▶ _Saved entries_:
•••••

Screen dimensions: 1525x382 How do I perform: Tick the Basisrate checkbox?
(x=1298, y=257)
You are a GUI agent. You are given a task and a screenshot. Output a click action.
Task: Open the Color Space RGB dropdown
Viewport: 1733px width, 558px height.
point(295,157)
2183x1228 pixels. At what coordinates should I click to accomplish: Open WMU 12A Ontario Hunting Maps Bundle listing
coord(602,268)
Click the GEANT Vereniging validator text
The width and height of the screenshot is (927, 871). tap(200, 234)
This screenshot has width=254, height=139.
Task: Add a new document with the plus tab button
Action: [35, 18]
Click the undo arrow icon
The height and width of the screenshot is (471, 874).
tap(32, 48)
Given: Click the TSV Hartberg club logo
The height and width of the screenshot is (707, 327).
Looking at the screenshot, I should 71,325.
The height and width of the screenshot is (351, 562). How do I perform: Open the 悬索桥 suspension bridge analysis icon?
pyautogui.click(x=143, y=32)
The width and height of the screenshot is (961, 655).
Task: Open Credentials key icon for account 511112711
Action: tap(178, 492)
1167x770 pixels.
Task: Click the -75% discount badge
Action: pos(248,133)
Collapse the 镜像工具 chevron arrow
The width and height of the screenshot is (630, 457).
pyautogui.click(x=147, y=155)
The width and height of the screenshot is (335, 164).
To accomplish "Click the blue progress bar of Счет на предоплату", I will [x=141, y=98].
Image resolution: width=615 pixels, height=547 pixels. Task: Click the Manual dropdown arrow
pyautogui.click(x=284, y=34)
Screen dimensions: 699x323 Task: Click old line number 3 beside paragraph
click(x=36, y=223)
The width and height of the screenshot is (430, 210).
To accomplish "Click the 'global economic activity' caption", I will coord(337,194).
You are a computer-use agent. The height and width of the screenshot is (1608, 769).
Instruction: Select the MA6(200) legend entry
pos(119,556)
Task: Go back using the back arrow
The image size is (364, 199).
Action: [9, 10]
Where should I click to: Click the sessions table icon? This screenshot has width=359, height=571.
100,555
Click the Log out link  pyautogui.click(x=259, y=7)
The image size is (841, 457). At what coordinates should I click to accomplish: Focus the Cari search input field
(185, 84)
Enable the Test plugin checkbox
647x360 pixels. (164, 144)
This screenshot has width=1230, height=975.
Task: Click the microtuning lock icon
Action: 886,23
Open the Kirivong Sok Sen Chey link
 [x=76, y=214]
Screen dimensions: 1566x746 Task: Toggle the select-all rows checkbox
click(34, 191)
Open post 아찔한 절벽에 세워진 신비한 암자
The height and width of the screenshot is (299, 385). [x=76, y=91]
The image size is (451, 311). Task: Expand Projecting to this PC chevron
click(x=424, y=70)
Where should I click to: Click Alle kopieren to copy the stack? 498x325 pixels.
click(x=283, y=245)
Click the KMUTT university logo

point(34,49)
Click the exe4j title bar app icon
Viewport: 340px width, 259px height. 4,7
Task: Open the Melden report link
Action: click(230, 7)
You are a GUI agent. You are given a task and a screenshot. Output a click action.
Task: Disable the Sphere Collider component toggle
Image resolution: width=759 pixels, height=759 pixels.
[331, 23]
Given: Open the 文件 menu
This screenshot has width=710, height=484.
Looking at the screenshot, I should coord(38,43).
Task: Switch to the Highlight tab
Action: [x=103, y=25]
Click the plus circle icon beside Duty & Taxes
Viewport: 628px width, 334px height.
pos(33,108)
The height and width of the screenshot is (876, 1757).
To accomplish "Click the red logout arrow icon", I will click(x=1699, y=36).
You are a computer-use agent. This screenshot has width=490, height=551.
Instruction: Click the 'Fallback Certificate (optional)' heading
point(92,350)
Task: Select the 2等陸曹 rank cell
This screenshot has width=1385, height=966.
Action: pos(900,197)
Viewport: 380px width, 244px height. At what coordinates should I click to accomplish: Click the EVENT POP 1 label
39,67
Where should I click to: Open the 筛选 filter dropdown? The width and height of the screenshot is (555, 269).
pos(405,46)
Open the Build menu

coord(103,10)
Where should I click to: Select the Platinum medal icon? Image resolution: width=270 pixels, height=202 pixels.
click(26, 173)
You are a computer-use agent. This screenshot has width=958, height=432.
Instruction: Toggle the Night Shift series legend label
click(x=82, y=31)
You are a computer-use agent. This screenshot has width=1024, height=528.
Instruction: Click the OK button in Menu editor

•••••

When a line in the data contains the string "computer", copy that line.

▶ _THE ANSWER_:
You are a computer-use agent. The height and width of the screenshot is (1608, 769).
You are a computer-use agent. This screenshot has width=490, height=551.
You are a computer-use agent. This screenshot has width=958, height=432.
You are a computer-use agent. This screenshot has width=1024, height=528.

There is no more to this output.